**Jobs**
1/ Answer these questions from the post on neoliberalism and inequality, each on its own line:
(a) Which country has returned to 1929 levels, and which has not?
(b) According to the quoted observation, in what year did a governing party last take an opposition seat in a by-election?
(c) When does the "U shape" bottom out?
2/ Please list every country named in the post on neoliberalism and inequality.
3/ Write the next few sentences of the post on neoliberalism and inequality, picking up after its final sentence.

**Given text**
>>>>>

There's the suggestion that the current system has been designed- I'm not sure that's accurate. Regarding the quote- I'm not seeking to justify the status quo on the basis it having decent objectives. I'm suggesting instead that the effects are, economically at least, broadly positive worldwide.
You suggest that China is not a free market economy and so doesn't count as part of the neoliberal world order, but then make the point that its exports have changed the world. Either the world order is neoliberal (in which case China counts as a huge part of that order) or it isn't (in which case the term loses much of its meaning).
Your point about how we have seen "levels of inequality unseen since Victorian times" is plainly false. I *do* have something to back this up, which is here: http://www.newyorker.com/news/john-cassidy/pikettys-inequality-story-in-six-charts
We're on firmer ground going a third of a century later and picking the start of WWII/the Wall Street Crash as the "bad old days". And, yes, this point in time does mark the start of a "U shape" which bottoms out in the mid 70s and then starts climbing but (i) that's only for income, not wealth; and (ii) the extent to which we've returned to 1929 depends hugely on which country we're talking about. US, yes. Canada, no.
But that is, of course, looking at things from a global perspective, which is no consolation to those in the West who feel they've lost out as a result of globalisation (and/or neoliberalism). Similarly, within countries, it's no consolation to people whose standard of living has declined to know that the economy of the country as a whole is growing.
Bastani observes, "Local factors can’t be ignored – foremost among them the importance of Sellafield and nuclear power in the area, and the Labour leadership’s perceived indifference to it – but a governing party hasn’t taken an opposition seat in a by-election since 1982." he is right.

<<<<<

**Extracted records**

>>>>>

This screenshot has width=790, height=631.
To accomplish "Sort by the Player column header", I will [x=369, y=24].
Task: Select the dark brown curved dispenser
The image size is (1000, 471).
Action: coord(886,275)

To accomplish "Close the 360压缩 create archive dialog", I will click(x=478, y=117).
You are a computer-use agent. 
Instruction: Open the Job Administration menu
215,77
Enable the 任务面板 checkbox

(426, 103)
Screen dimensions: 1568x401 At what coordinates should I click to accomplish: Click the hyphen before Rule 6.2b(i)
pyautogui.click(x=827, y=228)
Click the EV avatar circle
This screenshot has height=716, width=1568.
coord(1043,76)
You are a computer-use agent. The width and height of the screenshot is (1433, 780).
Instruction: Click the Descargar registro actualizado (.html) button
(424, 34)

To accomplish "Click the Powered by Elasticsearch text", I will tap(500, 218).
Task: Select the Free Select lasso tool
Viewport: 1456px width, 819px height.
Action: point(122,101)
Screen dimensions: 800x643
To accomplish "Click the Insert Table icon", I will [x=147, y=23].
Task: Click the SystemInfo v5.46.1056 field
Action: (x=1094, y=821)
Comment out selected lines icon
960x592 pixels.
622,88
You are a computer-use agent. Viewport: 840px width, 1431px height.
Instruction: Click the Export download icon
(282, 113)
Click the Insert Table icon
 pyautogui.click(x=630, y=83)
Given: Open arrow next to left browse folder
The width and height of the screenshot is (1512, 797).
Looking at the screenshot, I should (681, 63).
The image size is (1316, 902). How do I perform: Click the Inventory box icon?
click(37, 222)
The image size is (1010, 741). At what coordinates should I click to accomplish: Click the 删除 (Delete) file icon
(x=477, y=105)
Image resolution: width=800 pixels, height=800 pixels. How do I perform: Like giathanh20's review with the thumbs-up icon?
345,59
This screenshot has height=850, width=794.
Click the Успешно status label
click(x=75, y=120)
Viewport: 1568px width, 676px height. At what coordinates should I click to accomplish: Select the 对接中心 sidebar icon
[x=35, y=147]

<<<<<

**Answers to the exercises**
1/
(a) The US has; Canada has not.
(b) 1982
(c) The mid 70s

2/ China, the US, Canada

3/
I would argue these additional "local factors though, that perhaps Bastani agrees with but due to space did not itemize:
1. Foremost is that the Tories, and national press, were able to successfully define the election as the key issue being Corbyn's leadership which was anathma in this constituency given Salafield and the rural vote which is distrustful of the urban leadership now in place. Canvassers on the main allowed themselves to be engaged on that instead of focusing on a theme of "well, COrbyn isn't on the ballot, is he?" and hit the main talking points. May seem naive or simple, but in a by-election "local" is even more the overarching factor in which the larger themes of a general election are not as overwhelming.
2 - Traughton herself was weak in terms of voter engagement and stump speaking. This seems generally agreed by local party members but not reported well in the post-mortem. The cult of personality is never to be acceded to, but charisma and ability to relate one-on-one in what are essentially small voting districts cannot be ignored.
3 - Perhaps from frustration, the local party apparati was not well-organized or trained . . . again, allowing themselves to engage on the ground of the Tory's choosing: Corbyn. The traditional strength of Lib Dem, particularly in Whitehaven proper, also contributes to this lack of a strong local effort.
Of course, Labour goes in to the vote having to deal with the Selafield albatross (as Bastani correctly lifts up as his main "local" factor by singling it out) and the perception of a national Leadership at best skeptical of nuclear power. Though I agree, and have argued to folks in Labour given the US' experience in the 2012 general and 2010 and 2014 mid-terms, the working class is susceptible to what Bannon now terms "Economic Nationalism". Ergo the rapid growth of the US Tea PArty movement and the equally swift rise of UKIP from a laughable fringe.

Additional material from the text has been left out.